Sharing data promotes open science
The NIH’s case for the new policy is that it will be “good for science” because it maximizes availability of data for other researchers, addresses problems of reproducibility, will lead to better protection and use of data and increase transparency to ensure public trust and accountability.
The first big change in the new policy – to specifically share the data needed to validate and replicate – seems aimed at the proliferation of research that can’t be reproduced. Arguably, by ensuring that all of the relevant data from a given experiment is available, the scientific world would be better able to evaluate and validate through replication the quality of research much more easily.

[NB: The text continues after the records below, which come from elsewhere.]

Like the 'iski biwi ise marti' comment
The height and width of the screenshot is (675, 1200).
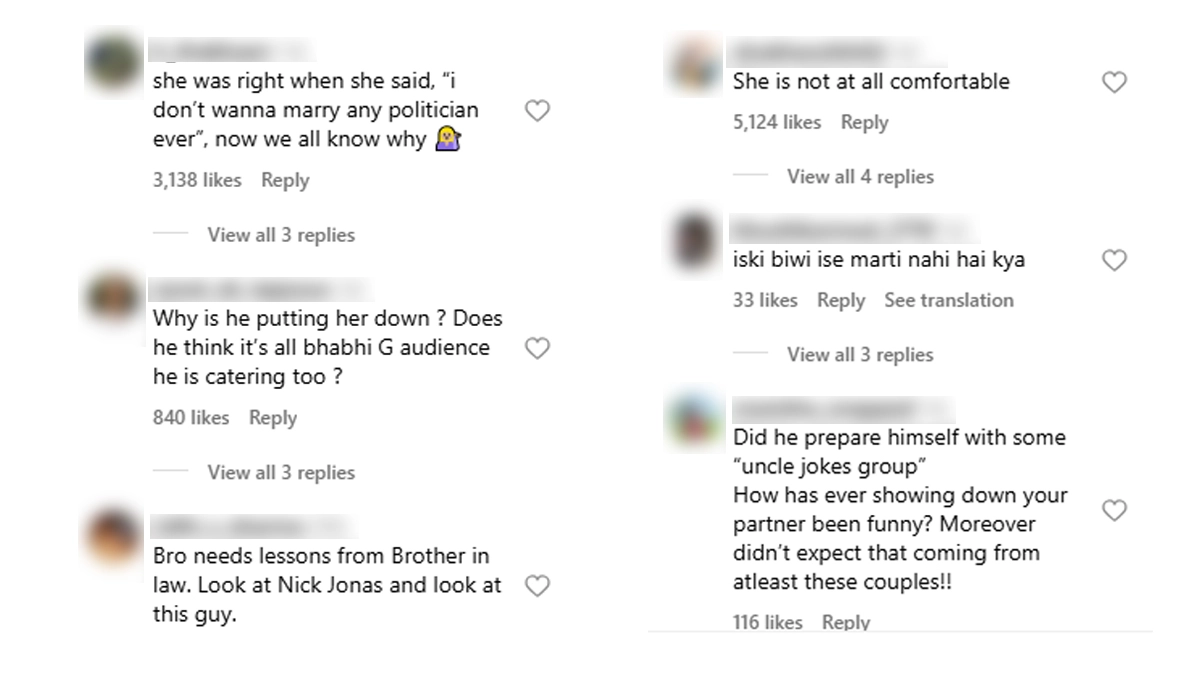coord(1114,261)
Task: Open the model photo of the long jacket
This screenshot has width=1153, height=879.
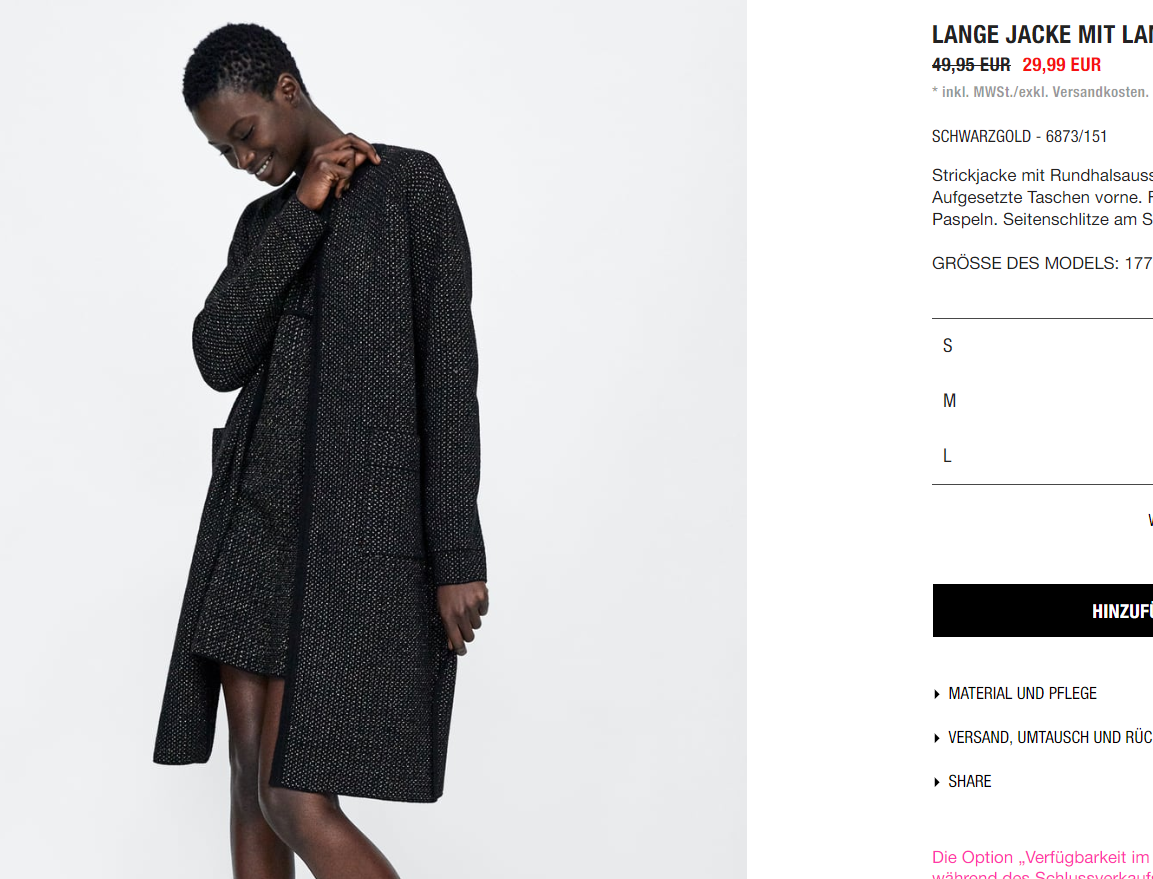Action: pos(374,439)
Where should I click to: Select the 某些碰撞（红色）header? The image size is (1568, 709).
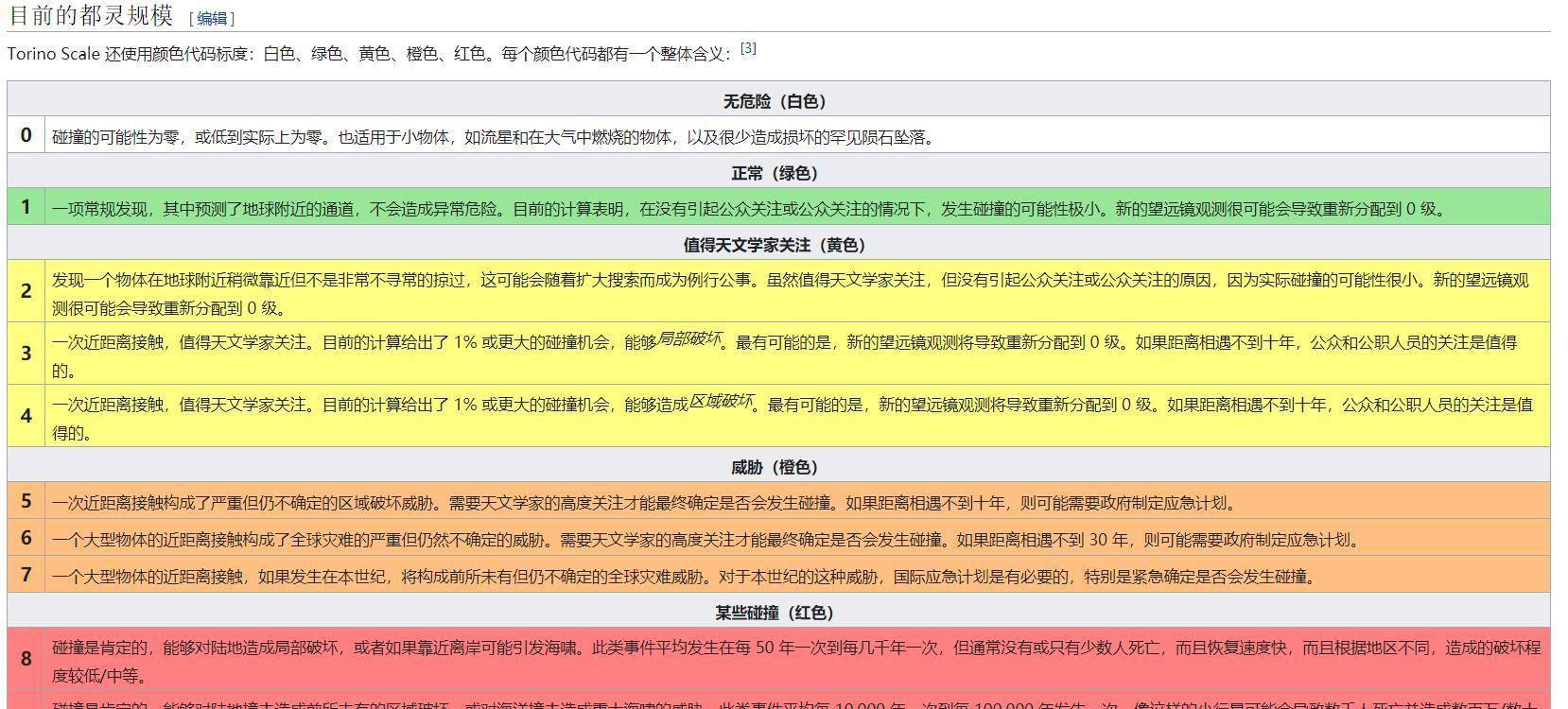tap(775, 613)
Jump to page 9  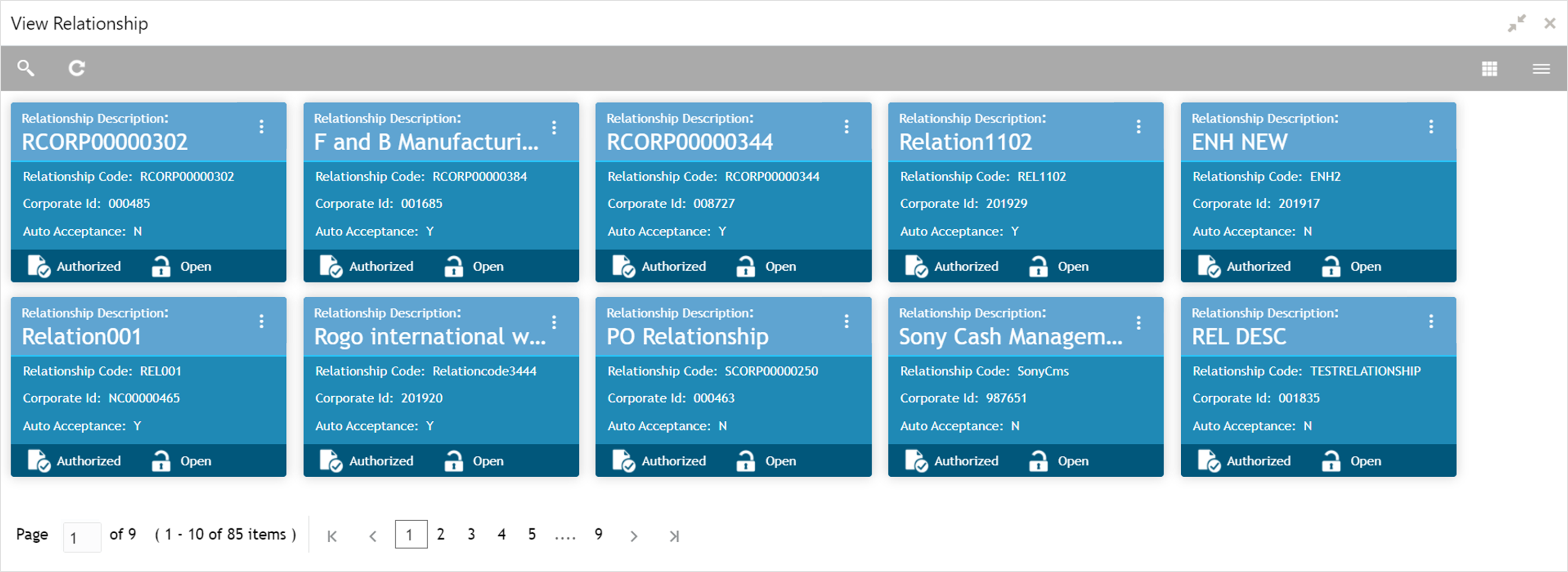598,534
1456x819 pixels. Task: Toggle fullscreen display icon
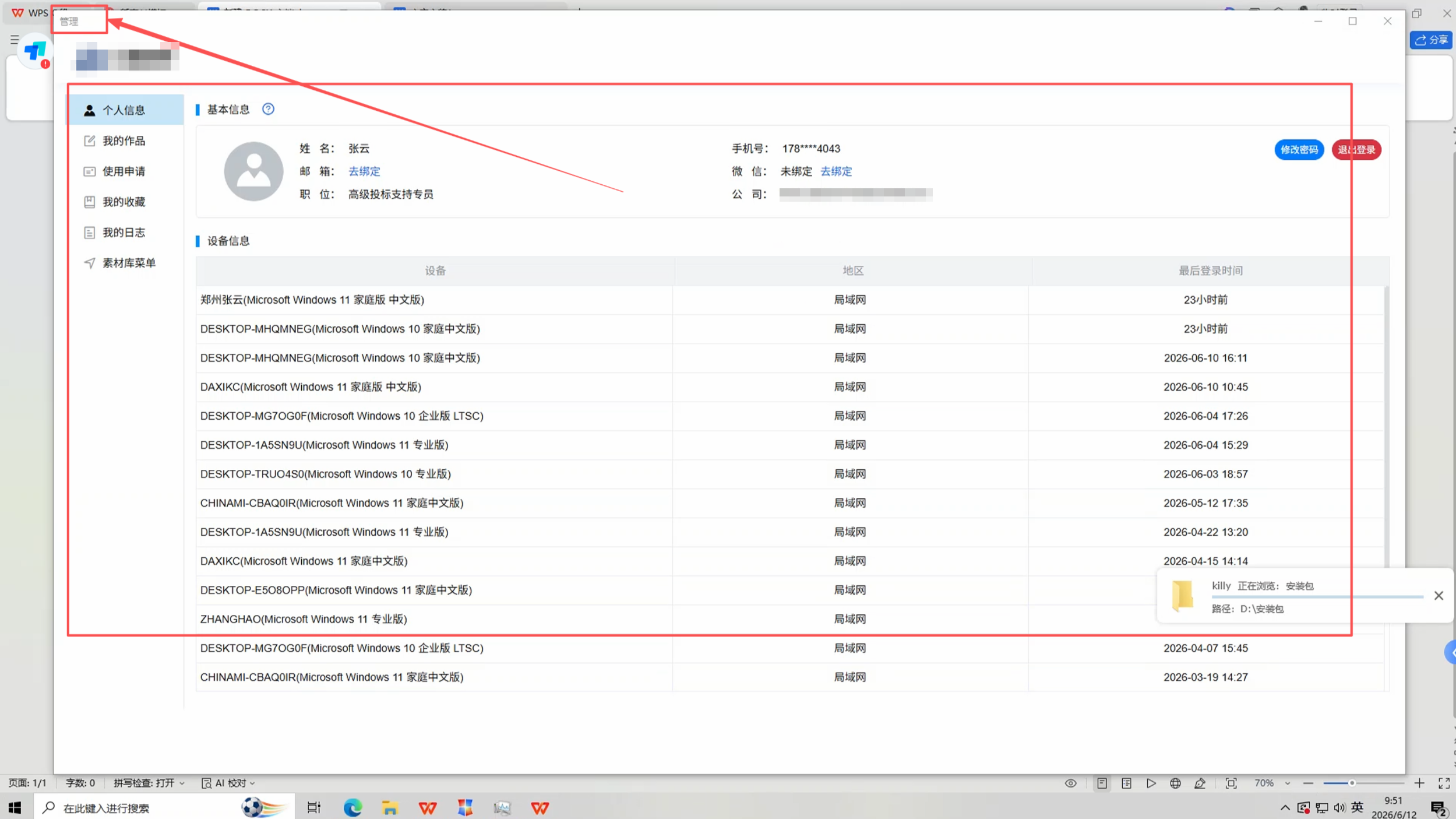point(1444,783)
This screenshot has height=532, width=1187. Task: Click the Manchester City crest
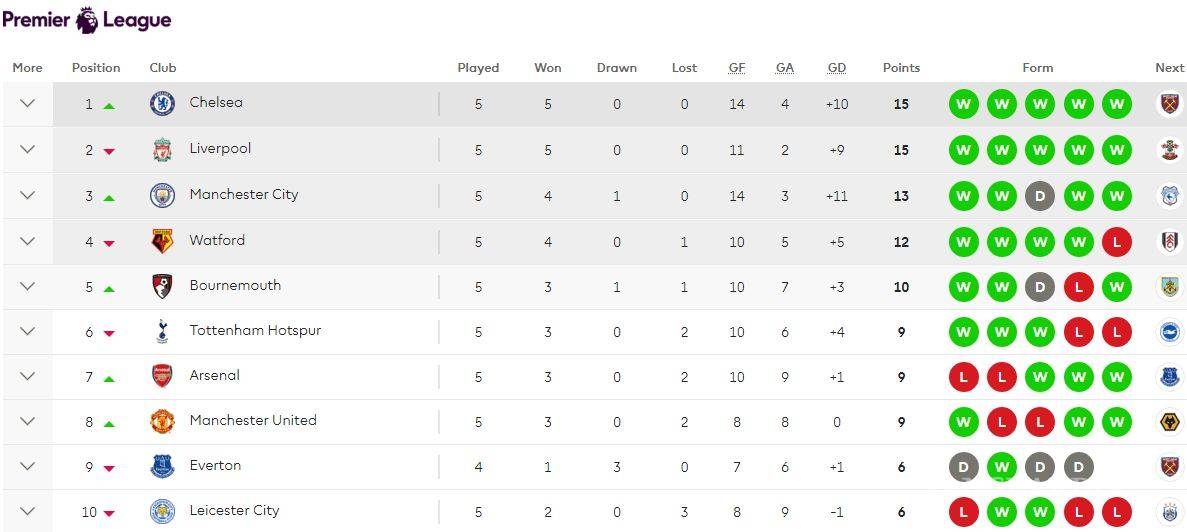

I strongly believe that requiring data-sharing and management plans addresses a big challenge of open science: being able to quickly find the right data, as well as access, and apply it. The NIH says, and I agree, that the requirement for data management plans will help make the use of open data faster and more efficient. From the Human Genome Project in the 1990s to the recent, rapid development of tests and vaccines for COVID-19, the benefits of greater openness in science have been borne out.
Will the new requirements be a burden?
At its core, the goal of the new policy is to make science more open and to fight bad science. But as beneficial as the new policy is likely to be, it’s not without costs and shortfalls.
First, replicating a study – even one where the data is already available – still consumes expensive human, computing and material resources. The system of science doesn’t reward the researchers who reproduce an experiment’s results as highly as the ones who originate it. I believe the new policy will improve some aspects of replication, but will only address a few links in the overall chain.
Second are concerns about the increased workload and financial challenges involved in meeting the requirements. Many scientists aren’t used to preparing a detailed plan of what they will collect and how they will share it as a part of asking for funding. This means they may need training for themselves or the support of trained staff to do so.
Part of a global trend toward open science
The NIH isn’t the only federal agency pursuing more open data and science. In 2013, the Obama administration mandated that all agencies with a budget of $100 million or more must provide open access to their publications and data. The National Science Foundation published their first open data policy two years earlier. Many European Union members are crafting national policies on open science – most notably France, which has already published it’s second.
The cultural shift in science that NIH Director Collins mentioned in 2020 has been happening – but for many, like me, who support these efforts, the progress has been painfully slow. I hope that the new NIH open data policy will help this movement gain momentum.